DRISCOLL: I remember in the 50s, the early 50s. My mom and I moved to 718 15th Street and it was a very nicely integrated…
FULWOOD: Yes, change started to occure. But those were pretty much segregated neighborhoods. And it’s changed and the Hill has changed.
DRISCOLL: Do you think it’s for the better?
FULWOOD: Well, you know. I certainly think that there are improvements that have been made. And I hope that the people who live there are getting along better, where there’s greater conversation. Because what you basically have in Washington, to me, is socially segregated communities. Basically, we don’t socialize together very often. You can go to social events, I go to social events and many times I’m the only black person in there. And you see that around the city by class and race. So class is also a part of it. People who are successful tend to want to associate with successful people. So all these kinds of things occur. I don’t, you know, on the one hand, I sometimes think we’ve come great distances. But then when I sit back and think about it, I wonder how far have we come? Are we still pretty much a segregated community. You can go to church on Sunday. We go to black churches, white people go to white churches. Unfortunately, that’s the way it is. That’s a sad commentary, but I still think that’s the same way on Capitol Hill today. I think the churches that are predominantly white are predominantly white and blacks don’t go there.
DRISCOLL: I know that at St. Peter’s we’re about 50/50. Maybe that’s partly the result of St. Cyprian’s closing.
FULWOOD: It’s partly the result of St. Cyprian’s. And it’s also a greater effort, or a greater consciousness on the part of the Catholic church…

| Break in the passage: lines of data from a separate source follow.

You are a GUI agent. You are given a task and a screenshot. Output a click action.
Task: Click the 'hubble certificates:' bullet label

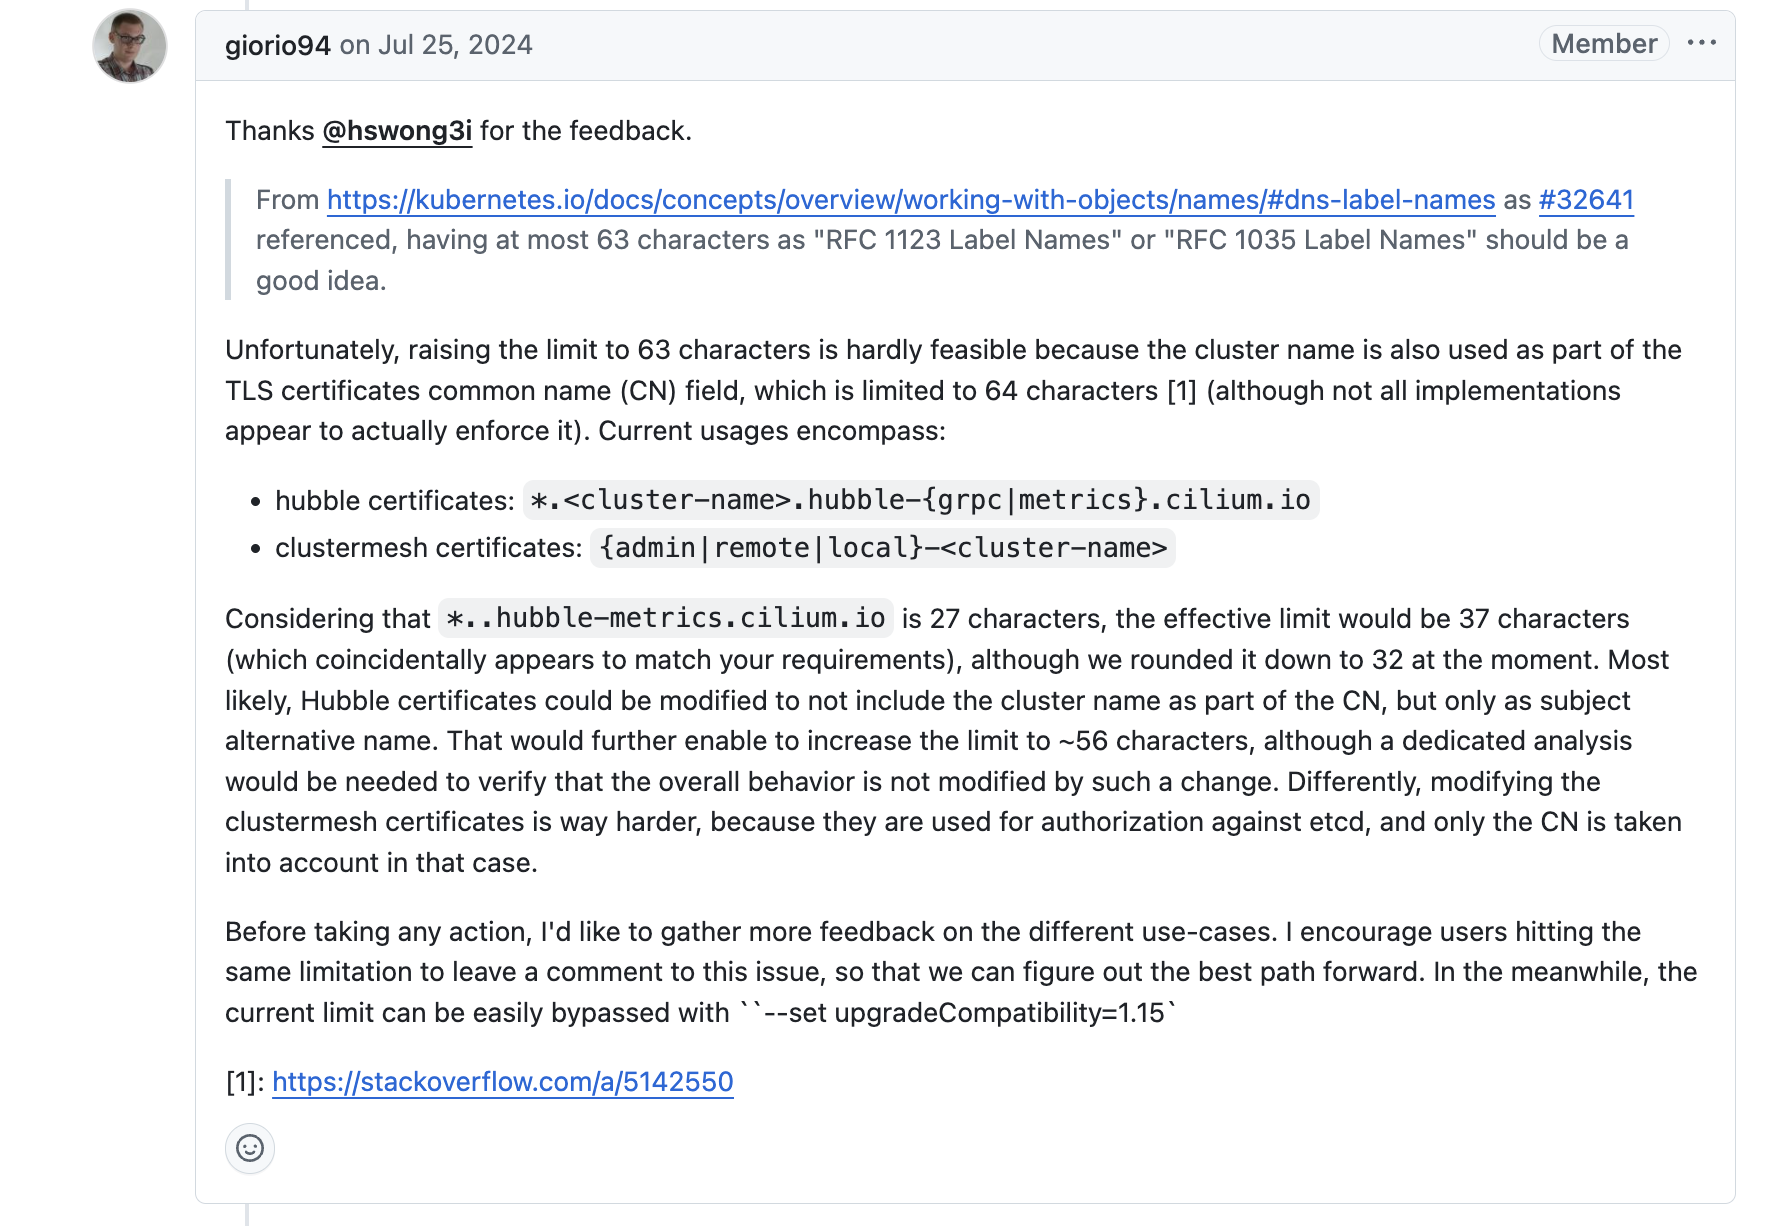pos(395,501)
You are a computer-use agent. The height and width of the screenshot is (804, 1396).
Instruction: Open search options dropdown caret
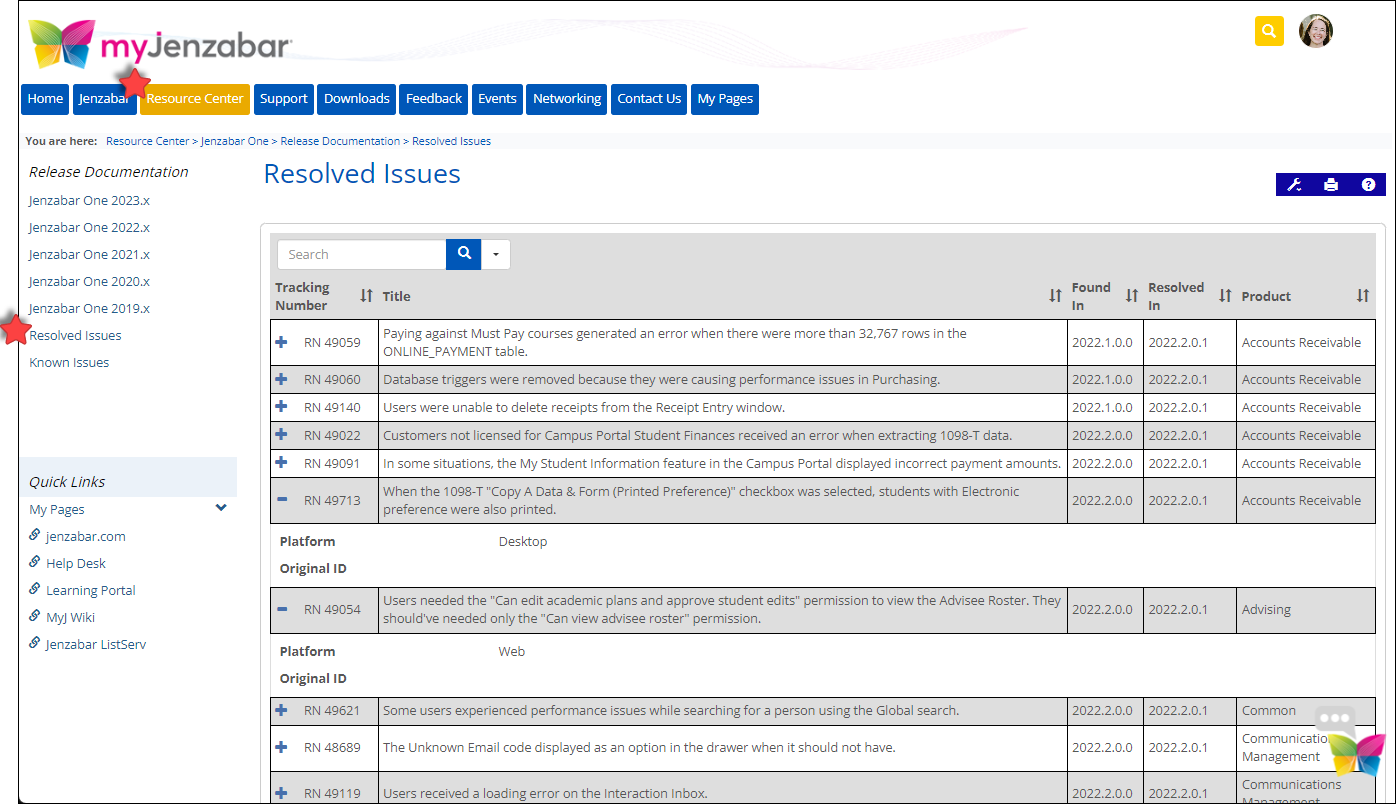click(x=496, y=254)
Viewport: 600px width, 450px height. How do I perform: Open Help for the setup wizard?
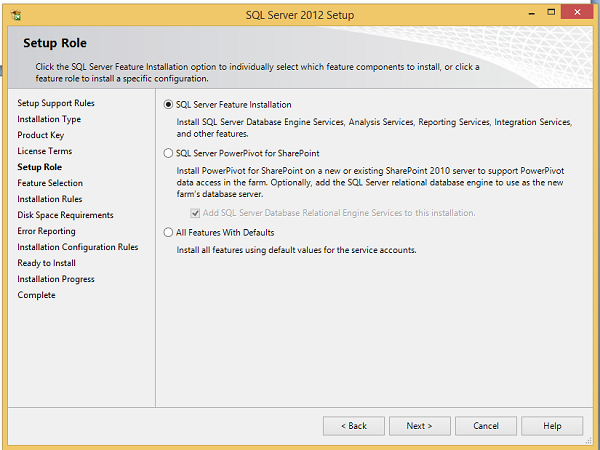click(552, 426)

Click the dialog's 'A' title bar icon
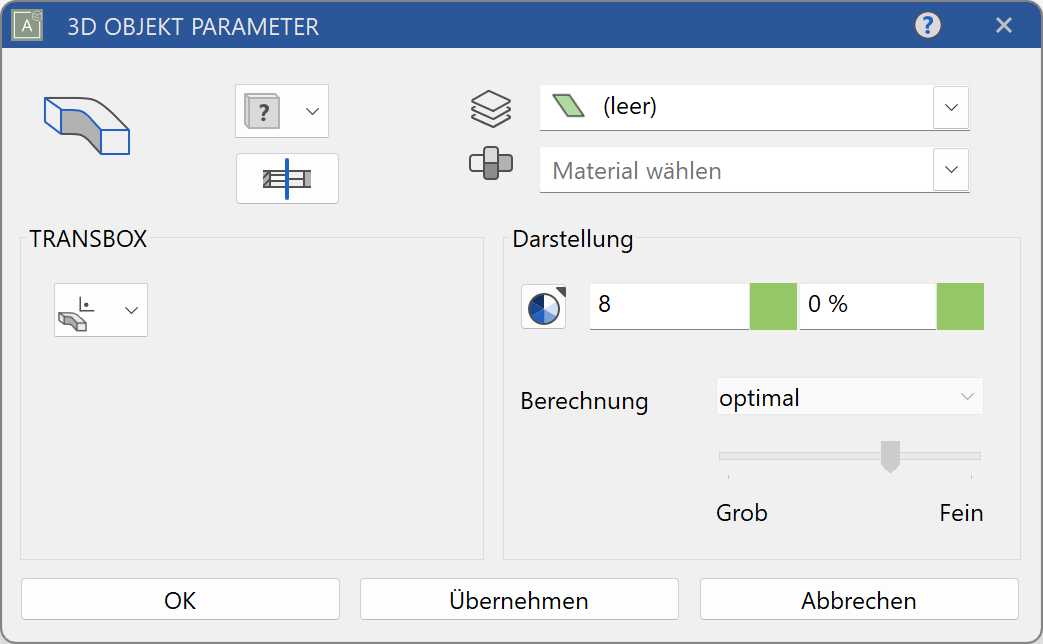point(25,25)
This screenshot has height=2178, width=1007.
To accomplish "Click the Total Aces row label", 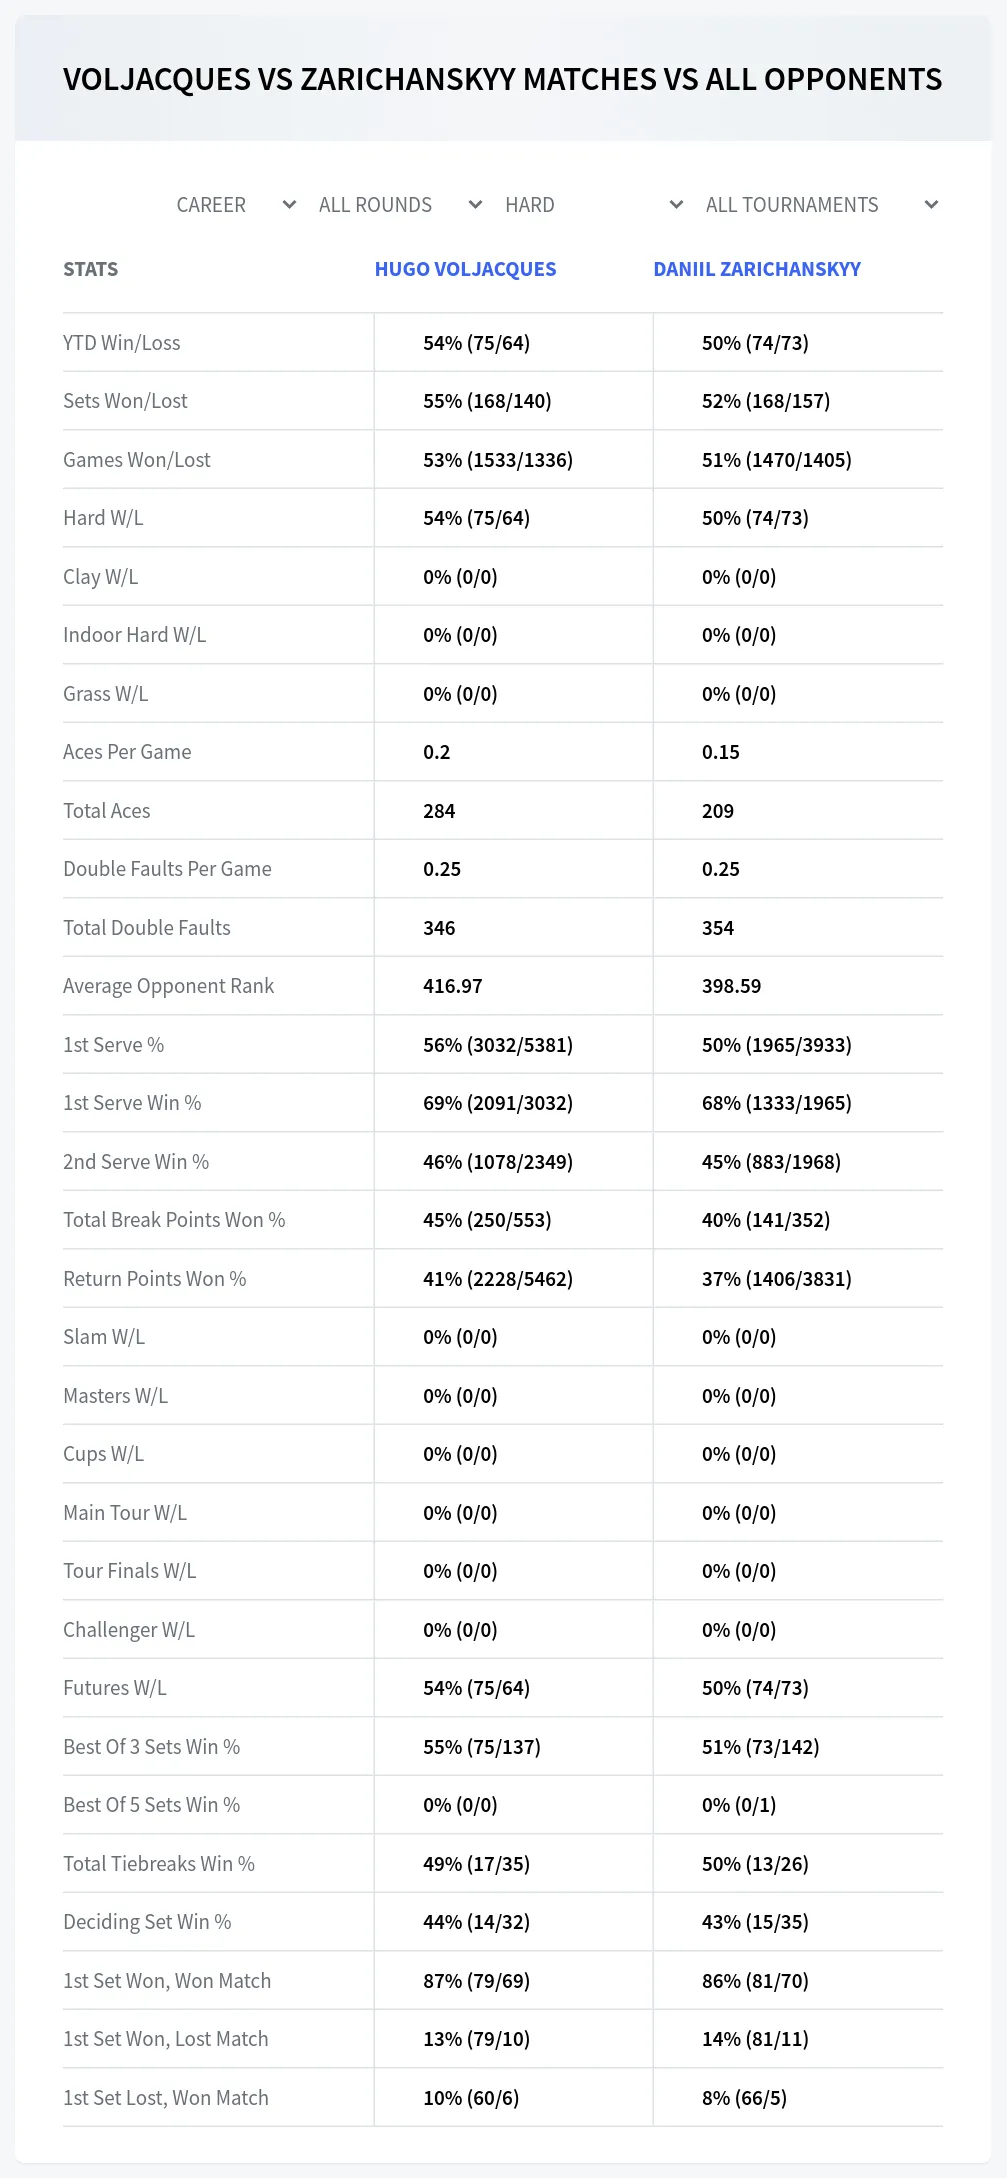I will [x=107, y=811].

DRISCOLL: Maybe, for social justice.
FULWOOD: For social justice, that it’s a good thing to have social interaction and integration. And the fact that the Catholics were thrown in with ‘kikes,’ ‘koons,’ and Catholics.
DRISCOLL: Absolutely, yeah. Absolutely.
FULWOOD: So because the Catholic church had taken a position on the integration of society and people being treated fairly. And fortunately, for Washington, we’ve had fairly good bishops who pushed social justice. So that maybe part of the problem. But other denominations haven’t come so far. So where, I go to Ebenezer AME. There aren’t any whites there. One or two every now and then, other than that they’re black and it’s a large church with about 10,000 members. And I can remember, one other thing to mention, we’re talking about churches, the Capitol Hill Group Ministry.
DRISCOLL: Yea, that was one of the things I wanted to ask you about.
FULWOOD: The Capitol Hill Group Ministry when Jim Adams was at St. Mark’s and the group of churches there got together to try to figure this thing out, that social justice was important and churches were segregated and try to make an effort in that direction. Reverand Dwane Ramsey. These were men that, for me, Reverend Brown, men who had a vision about the world. That Christianity meant something. That if it meant anything, it meant social justice. That people had to live out the pronunciations that you have in church. That they believe that you can’t live this out if you come to church on Sunday and everybody looks absolutely like you and that there had to be a social effort made. So they tried to pull all the churches together on Capitol Hill and on Easter Sundays we’d all march to Lincoln Park and I think this was a pretty significant thing. I mean if Capitol Hill means anything in this progress, I think the Capitol Hill Group Ministry had an awful lot to do with it in terms of just their views, trying to get the churches to integrate. You couldn’t stand in church on Sunday and look at God and say that God is blue-eyed, long hair and he looks like us and that anything else is bad, or whatever, and that we believe in this Christian beliefs, and then not carry it out; that does not make an awful lot of sense. People like Jim Adams and Dewayne Ramsey who believed it, I mean believed it down in their soul and worked at it, then didn’t just articulate it, they actually went out into the community and talked to community groups that participated. Their churches were actively involved in community meetings and having church services where they invited other invited other churches in – Mount Joy and other churches to come over and do joint services. So the Capitol Hill Group Ministry for me was a significant part of trying to improve upon and working on social issues with Friendship House.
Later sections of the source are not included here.